TASK BRIEF:
Copy out everything from the line containing "LOGIN (920, 18)" down to the line containing "Productivity (849, 1567)", both lines included, keeping each item's text as is. Multiply every coordinate in the answers by 1.45 and round each result to a whole number, rounding halves up.

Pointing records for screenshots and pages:
+ + + + +

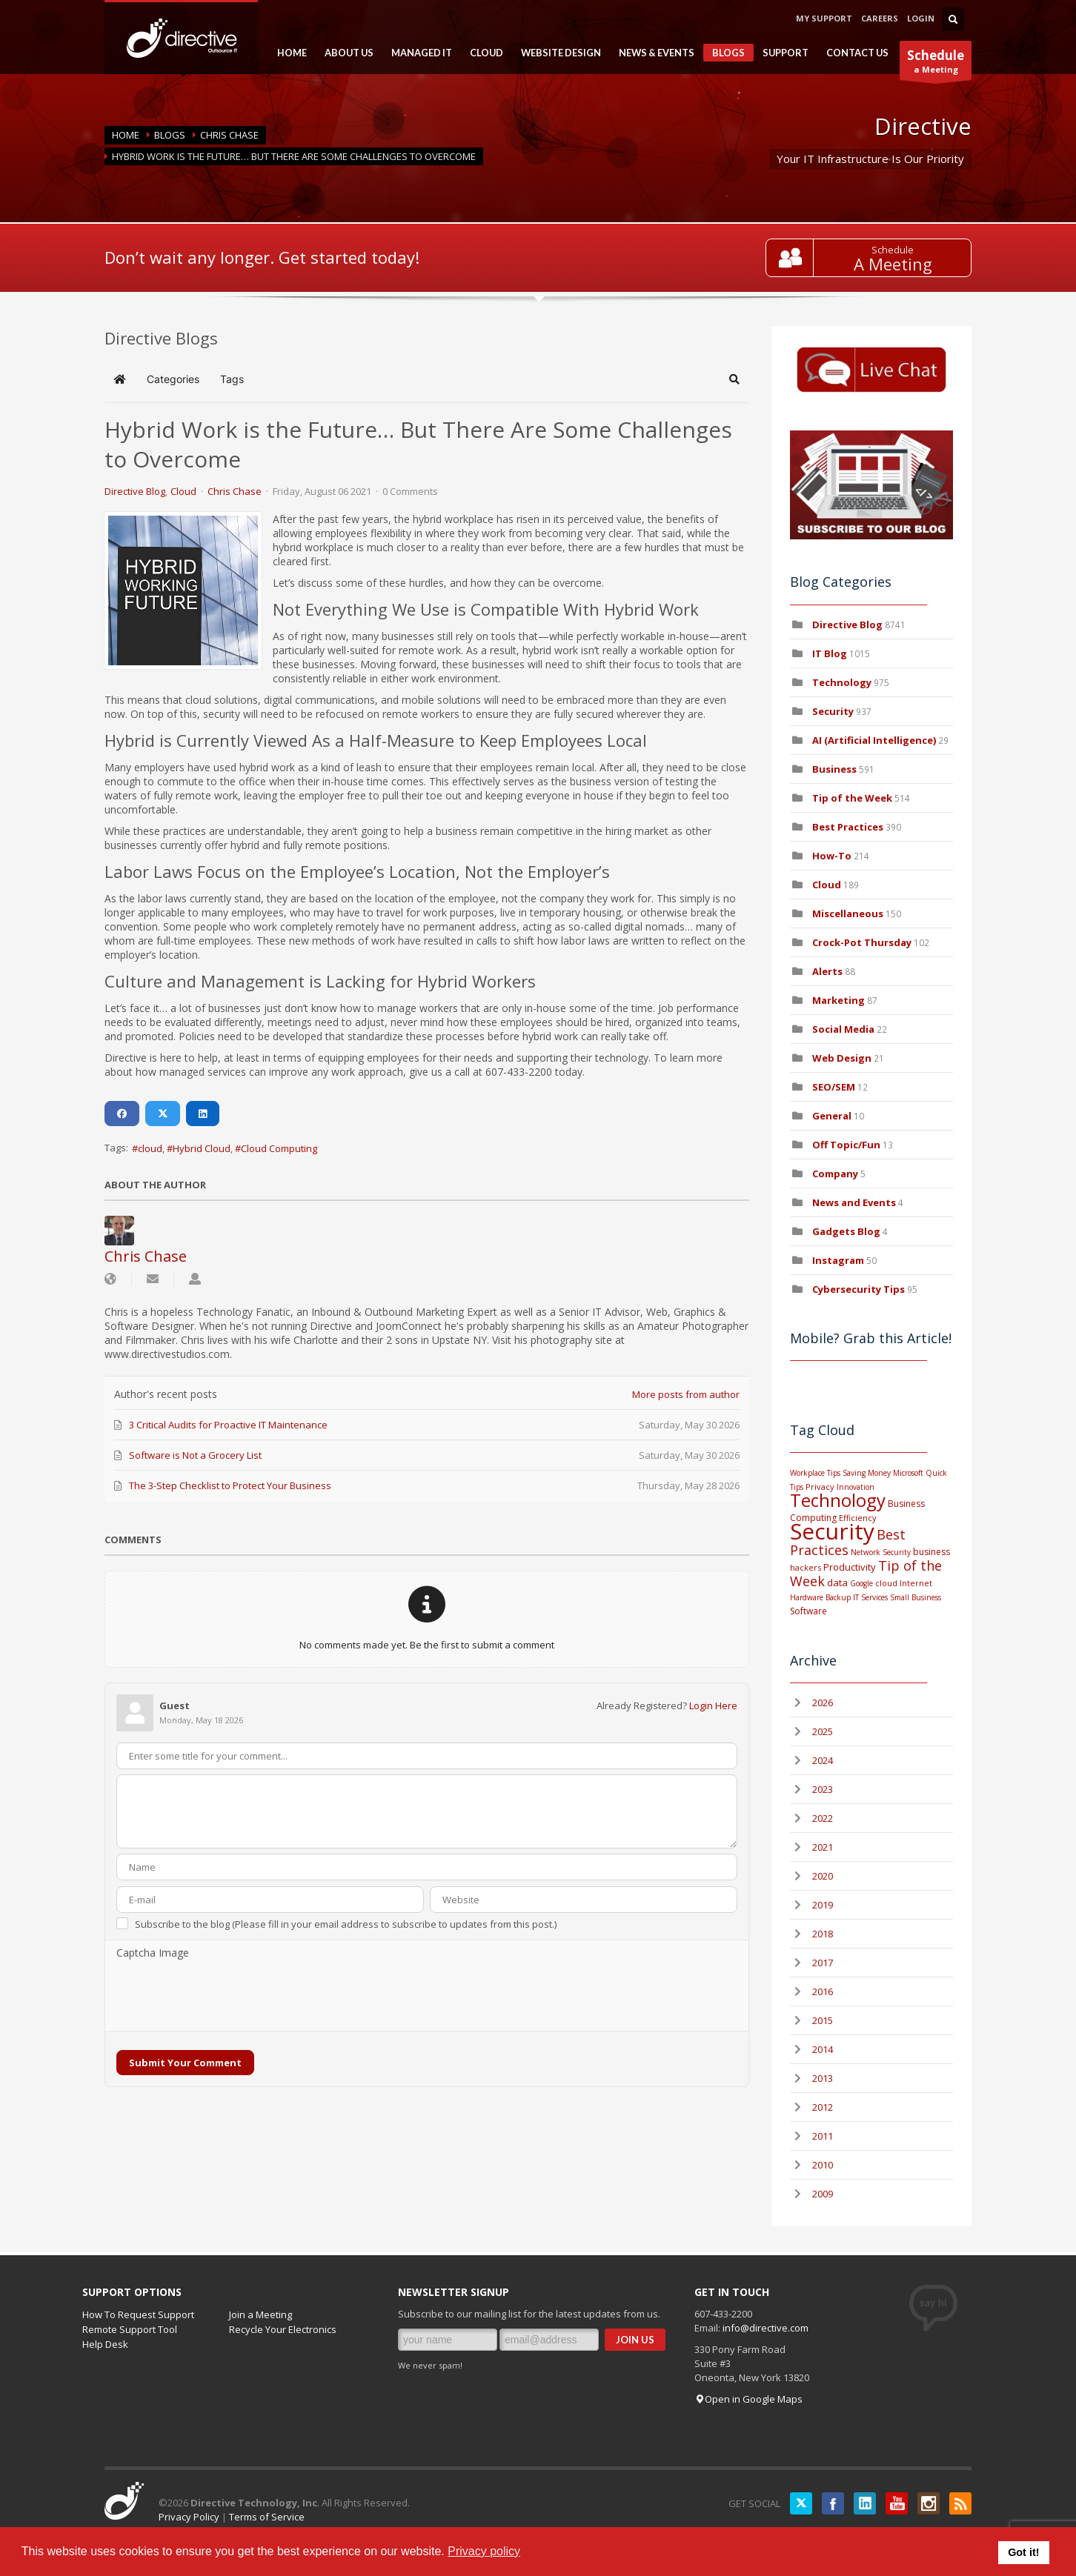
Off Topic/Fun (846, 1144)
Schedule (893, 249)
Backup (838, 1597)
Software (808, 1611)
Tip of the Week (852, 798)
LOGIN (920, 18)
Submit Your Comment (185, 2062)
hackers (805, 1567)
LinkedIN (865, 2503)
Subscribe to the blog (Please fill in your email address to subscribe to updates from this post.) (346, 1924)
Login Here (713, 1705)
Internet (916, 1582)
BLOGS (724, 54)
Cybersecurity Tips (858, 1289)
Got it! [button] (1023, 2552)
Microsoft (908, 1473)
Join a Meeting (260, 2314)
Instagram (838, 1260)
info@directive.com (765, 2327)
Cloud (183, 491)
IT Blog (829, 653)
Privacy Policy (189, 2516)
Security (833, 711)
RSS (960, 2503)
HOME (287, 53)
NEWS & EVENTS (652, 53)
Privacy (820, 1486)
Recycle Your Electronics (282, 2329)
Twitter (801, 2503)
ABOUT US (344, 53)
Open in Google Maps (748, 2399)
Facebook (833, 2503)
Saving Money (867, 1473)
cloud (150, 1148)
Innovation (855, 1487)
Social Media (843, 1029)
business (931, 1551)
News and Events (854, 1202)
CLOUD (482, 53)
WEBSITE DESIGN (556, 53)
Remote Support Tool (129, 2329)
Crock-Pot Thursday (863, 942)
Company (835, 1173)
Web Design (841, 1058)
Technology (841, 682)
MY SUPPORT (824, 18)
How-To (831, 855)
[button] (734, 379)
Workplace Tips (815, 1473)
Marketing (838, 1000)
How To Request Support (138, 2314)
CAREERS (879, 18)
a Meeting (936, 63)
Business (834, 769)
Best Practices (847, 826)
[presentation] (229, 1996)
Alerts (827, 971)
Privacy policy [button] (484, 2551)
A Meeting (893, 264)
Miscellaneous (847, 913)
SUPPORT (781, 53)
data (837, 1582)
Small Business (915, 1597)
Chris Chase (229, 135)
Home (125, 135)
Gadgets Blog (846, 1231)
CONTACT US (857, 53)
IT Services (870, 1597)
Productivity (849, 1567)
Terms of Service (267, 2516)
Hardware (806, 1597)
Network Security (881, 1552)
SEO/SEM (833, 1087)
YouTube (897, 2503)
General (831, 1115)
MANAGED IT (417, 53)
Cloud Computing (279, 1148)
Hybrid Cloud (201, 1148)
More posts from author (686, 1394)
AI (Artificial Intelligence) (874, 740)
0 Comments (410, 491)
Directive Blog (134, 491)
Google (861, 1583)
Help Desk (105, 2344)
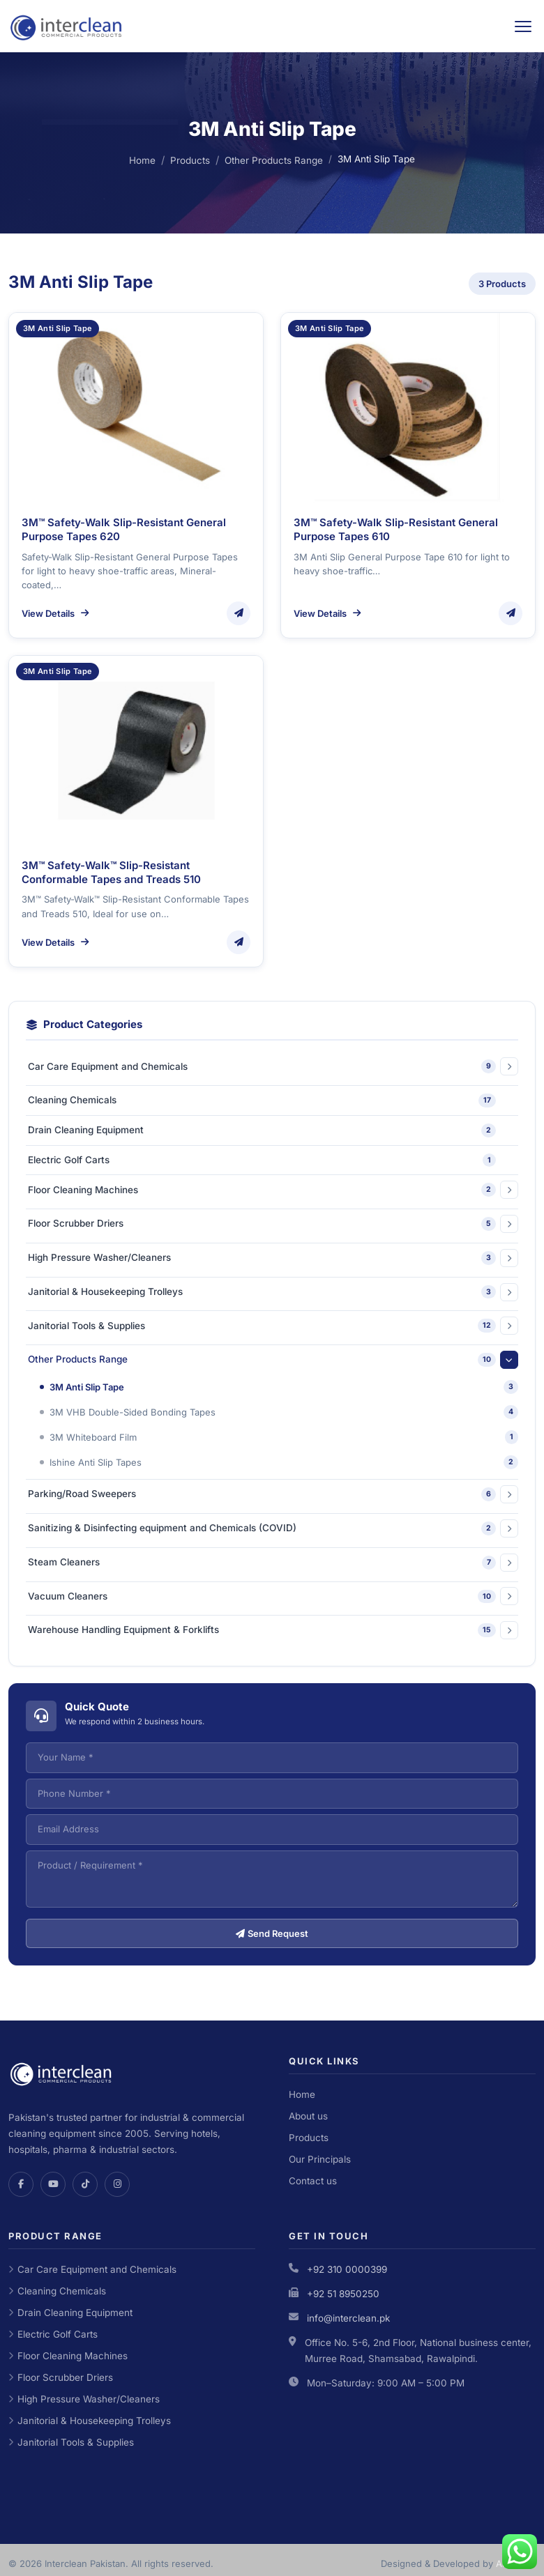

+ + + + +

RESPONSE TO THE EXERCISE:
LOGIN (1334, 26)
Submit Your Comment (268, 2990)
hackers (1167, 2272)
LinkedIN (1254, 3629)
Subscribe to the blog (Please fill in your email address to subscribe to updates from this post.) (502, 2790)
Login Here (1034, 2472)
Internet (1328, 2294)
BLOGS (1050, 78)
Cybersecurity Tips (1244, 1869)
Got it! [button] (1483, 3700)
Microsoft (1317, 2136)
Join a Meeting (377, 3355)
Instagram (1215, 1827)
info@directive.com (1109, 3374)
Cloud (265, 712)
IT Blog (1202, 947)
Privacy Policy (274, 3648)
Security (1208, 1031)
RSS (1392, 3629)
HOME (416, 77)
NEWS & EVENTS (945, 77)
Privacy (1189, 2155)
Recycle Your Electronics (409, 3377)
Twitter (1161, 3629)
ABOUT US (499, 77)
Open in Google Maps (1085, 3479)
Facebook (1208, 3629)
Saving Money (1257, 2136)
cloud (218, 1665)
Innovation (1240, 2156)
Social Media (1222, 1492)
business (1350, 2249)
News and Events (1238, 1743)
CLOUD (699, 77)
WEBSITE DESIGN (806, 77)
Remote Support Tool (187, 3377)
Crock-Pot Thursday (1251, 1366)
Company (1211, 1701)
Web Design (1219, 1534)
Technology (1219, 989)
MY SUPPORT (1195, 26)
How-To (1205, 1240)
[button] (1064, 550)
Workplace Tips (1182, 2136)
Marketing (1215, 1450)
How To Request Support (200, 3355)
CAREERS (1275, 26)
a Meeting (1357, 91)
Business (1209, 1115)
Best Practices (1228, 1198)
[presentation] (332, 2894)
Alerts (1199, 1408)
Privacy policy [button] (702, 3699)
A Meeting (1295, 383)
Miscellaneous (1228, 1324)
SUPPORT (1132, 77)
data (1214, 2294)
Small Business (1327, 2316)
Chris Chase (332, 196)
Home (181, 196)
Gadgets Blog (1227, 1785)
CONTACT US (1243, 77)
IT Services (1262, 2316)
Productivity (1231, 2272)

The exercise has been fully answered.